(Data records)
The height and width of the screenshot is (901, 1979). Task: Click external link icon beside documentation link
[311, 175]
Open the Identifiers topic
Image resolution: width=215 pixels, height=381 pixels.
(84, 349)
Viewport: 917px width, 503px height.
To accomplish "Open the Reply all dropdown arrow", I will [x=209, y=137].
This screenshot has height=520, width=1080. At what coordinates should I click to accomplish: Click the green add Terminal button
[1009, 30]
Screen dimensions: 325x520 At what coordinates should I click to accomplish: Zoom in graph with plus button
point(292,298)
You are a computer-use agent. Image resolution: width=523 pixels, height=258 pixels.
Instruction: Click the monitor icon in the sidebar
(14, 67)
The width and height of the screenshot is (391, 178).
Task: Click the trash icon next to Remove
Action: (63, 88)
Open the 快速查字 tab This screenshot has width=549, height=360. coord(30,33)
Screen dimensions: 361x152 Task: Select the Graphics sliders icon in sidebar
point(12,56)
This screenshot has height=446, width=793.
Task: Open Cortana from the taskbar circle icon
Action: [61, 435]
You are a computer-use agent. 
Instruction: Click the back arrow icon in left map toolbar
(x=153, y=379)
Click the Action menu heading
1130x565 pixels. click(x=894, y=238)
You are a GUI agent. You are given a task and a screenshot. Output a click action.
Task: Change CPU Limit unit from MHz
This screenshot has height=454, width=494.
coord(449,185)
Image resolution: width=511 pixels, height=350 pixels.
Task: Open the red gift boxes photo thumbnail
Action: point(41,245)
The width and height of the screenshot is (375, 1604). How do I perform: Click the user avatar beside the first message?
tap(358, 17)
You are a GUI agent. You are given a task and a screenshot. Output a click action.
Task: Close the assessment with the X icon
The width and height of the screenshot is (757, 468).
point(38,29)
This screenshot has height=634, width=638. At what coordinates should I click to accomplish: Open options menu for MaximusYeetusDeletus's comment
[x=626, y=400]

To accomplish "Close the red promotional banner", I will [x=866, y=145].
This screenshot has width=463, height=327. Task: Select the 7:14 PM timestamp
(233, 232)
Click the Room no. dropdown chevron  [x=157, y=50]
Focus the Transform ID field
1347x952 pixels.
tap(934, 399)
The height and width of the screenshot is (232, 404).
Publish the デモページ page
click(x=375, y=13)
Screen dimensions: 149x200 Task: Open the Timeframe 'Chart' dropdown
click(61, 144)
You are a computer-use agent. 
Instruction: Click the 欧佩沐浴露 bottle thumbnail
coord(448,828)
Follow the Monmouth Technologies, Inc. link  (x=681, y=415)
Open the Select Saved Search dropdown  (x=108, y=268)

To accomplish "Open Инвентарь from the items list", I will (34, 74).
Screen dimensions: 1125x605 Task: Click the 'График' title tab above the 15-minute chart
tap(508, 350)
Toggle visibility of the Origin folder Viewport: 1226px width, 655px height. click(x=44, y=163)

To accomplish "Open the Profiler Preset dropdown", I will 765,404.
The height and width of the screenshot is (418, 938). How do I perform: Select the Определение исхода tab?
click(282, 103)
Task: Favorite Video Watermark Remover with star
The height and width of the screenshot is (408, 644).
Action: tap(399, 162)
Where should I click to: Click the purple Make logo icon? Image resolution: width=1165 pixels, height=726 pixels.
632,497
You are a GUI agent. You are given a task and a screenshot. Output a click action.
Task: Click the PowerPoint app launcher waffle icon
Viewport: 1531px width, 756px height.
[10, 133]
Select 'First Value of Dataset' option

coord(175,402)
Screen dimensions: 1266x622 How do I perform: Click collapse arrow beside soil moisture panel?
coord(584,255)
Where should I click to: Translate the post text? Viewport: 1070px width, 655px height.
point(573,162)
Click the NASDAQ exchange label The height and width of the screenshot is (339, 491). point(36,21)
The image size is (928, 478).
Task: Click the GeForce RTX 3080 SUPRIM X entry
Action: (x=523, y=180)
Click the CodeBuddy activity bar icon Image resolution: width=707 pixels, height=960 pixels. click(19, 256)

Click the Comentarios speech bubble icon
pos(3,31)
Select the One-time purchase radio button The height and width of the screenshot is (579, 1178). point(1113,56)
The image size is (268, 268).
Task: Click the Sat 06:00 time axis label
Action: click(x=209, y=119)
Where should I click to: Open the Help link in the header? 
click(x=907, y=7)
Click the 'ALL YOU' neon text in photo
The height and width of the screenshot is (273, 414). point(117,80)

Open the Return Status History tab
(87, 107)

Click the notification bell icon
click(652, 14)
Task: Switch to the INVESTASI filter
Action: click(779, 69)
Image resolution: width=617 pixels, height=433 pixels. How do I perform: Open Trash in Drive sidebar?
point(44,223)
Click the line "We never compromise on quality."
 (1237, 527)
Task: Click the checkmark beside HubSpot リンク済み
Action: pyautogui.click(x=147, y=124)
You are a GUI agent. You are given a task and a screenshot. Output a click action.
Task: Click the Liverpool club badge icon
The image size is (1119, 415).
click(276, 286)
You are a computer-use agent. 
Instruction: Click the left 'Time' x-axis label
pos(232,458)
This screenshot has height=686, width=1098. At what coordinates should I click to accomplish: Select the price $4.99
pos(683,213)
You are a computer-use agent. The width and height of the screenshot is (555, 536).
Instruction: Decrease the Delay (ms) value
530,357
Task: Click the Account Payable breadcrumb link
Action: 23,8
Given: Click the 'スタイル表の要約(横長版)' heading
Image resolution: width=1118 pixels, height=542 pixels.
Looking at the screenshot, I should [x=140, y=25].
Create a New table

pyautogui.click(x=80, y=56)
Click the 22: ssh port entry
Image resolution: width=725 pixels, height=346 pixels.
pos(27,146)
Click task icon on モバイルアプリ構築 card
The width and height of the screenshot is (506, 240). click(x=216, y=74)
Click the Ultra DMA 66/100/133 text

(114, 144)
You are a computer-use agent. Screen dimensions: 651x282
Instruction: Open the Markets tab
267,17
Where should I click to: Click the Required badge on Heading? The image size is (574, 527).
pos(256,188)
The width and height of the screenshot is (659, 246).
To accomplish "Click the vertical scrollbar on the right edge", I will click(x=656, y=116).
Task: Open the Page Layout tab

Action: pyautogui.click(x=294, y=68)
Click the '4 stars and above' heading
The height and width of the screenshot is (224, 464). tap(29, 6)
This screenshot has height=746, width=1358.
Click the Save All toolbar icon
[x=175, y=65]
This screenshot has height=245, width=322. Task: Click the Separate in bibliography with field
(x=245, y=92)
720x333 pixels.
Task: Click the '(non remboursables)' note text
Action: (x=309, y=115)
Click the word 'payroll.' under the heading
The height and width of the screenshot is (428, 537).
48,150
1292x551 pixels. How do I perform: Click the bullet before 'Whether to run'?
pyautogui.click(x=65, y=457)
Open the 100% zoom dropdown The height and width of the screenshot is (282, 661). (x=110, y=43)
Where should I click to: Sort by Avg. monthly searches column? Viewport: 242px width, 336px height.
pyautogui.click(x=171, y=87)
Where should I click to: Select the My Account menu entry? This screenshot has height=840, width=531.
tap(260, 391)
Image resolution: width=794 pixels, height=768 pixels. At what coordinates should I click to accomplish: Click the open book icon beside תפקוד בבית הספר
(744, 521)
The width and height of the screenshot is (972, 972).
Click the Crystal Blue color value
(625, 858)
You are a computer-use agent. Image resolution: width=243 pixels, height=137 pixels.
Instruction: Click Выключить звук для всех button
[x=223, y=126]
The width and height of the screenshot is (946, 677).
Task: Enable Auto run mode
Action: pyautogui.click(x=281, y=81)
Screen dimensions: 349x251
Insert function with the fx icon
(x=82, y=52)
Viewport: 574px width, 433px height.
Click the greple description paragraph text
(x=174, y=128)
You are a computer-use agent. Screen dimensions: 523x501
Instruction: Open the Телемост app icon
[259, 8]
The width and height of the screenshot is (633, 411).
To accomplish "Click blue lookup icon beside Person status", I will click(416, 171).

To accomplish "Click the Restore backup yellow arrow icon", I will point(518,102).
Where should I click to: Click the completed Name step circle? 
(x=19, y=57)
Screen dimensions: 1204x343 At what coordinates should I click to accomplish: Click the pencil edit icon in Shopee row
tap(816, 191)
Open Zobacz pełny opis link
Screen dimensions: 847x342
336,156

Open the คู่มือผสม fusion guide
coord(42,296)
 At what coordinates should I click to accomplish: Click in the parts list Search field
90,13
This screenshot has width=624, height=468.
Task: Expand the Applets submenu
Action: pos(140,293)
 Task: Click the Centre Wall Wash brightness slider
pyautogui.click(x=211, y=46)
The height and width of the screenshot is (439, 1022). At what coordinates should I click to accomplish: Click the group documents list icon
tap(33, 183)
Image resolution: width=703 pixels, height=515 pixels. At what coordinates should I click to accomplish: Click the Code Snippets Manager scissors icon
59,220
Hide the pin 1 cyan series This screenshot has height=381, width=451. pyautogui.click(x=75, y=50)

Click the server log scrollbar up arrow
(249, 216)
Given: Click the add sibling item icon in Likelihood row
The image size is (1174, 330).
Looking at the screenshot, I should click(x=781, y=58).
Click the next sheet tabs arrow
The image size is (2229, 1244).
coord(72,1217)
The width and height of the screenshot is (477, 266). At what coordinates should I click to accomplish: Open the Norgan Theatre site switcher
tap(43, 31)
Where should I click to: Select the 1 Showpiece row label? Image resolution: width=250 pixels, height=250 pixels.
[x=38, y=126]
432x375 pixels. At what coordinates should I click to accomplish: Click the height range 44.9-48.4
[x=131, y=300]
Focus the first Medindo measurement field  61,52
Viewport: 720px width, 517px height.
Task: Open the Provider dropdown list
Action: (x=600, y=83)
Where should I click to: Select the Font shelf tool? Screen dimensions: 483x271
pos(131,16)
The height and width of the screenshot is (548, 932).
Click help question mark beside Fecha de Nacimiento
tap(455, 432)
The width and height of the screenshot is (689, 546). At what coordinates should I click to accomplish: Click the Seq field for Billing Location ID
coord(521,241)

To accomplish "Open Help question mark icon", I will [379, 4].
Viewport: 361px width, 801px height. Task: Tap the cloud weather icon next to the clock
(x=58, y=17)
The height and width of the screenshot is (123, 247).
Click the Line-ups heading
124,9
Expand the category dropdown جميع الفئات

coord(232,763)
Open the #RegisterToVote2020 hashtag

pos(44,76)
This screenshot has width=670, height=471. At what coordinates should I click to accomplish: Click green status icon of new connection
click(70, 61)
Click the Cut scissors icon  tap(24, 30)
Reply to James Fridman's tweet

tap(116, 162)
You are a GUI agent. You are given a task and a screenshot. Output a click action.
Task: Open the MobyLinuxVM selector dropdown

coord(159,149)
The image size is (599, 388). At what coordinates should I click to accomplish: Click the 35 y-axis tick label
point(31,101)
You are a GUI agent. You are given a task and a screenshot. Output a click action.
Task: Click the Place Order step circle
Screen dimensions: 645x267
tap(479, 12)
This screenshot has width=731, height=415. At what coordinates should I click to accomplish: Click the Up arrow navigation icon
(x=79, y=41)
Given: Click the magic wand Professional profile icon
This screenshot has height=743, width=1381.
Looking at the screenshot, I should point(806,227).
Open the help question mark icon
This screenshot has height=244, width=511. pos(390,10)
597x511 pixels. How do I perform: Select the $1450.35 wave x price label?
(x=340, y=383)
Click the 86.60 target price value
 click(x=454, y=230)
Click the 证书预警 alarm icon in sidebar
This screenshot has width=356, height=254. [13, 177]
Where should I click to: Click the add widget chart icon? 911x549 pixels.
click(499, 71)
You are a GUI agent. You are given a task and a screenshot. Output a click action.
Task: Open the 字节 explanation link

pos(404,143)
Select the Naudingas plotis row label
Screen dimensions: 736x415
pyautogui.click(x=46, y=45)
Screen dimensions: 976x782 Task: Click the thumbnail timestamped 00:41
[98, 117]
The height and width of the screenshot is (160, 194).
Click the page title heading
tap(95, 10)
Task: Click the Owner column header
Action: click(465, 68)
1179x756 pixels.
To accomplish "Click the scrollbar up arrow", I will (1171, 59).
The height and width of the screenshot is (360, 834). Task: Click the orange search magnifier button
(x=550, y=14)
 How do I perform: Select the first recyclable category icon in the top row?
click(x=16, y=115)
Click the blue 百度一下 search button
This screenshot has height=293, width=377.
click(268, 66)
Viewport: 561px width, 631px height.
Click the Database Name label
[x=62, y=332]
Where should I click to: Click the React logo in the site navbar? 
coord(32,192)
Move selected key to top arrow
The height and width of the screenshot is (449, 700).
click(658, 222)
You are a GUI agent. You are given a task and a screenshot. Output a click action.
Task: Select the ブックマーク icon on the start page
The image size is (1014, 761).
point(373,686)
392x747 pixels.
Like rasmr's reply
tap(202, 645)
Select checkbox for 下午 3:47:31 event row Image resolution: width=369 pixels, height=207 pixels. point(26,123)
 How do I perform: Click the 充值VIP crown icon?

**Exercise details**
Among the entries, find each line that includes the string "Close" and copy it.

**Finished exercise**
Task: Close the assessment with the X icon
To accomplish "Close the red promotional banner", I will [x=866, y=145].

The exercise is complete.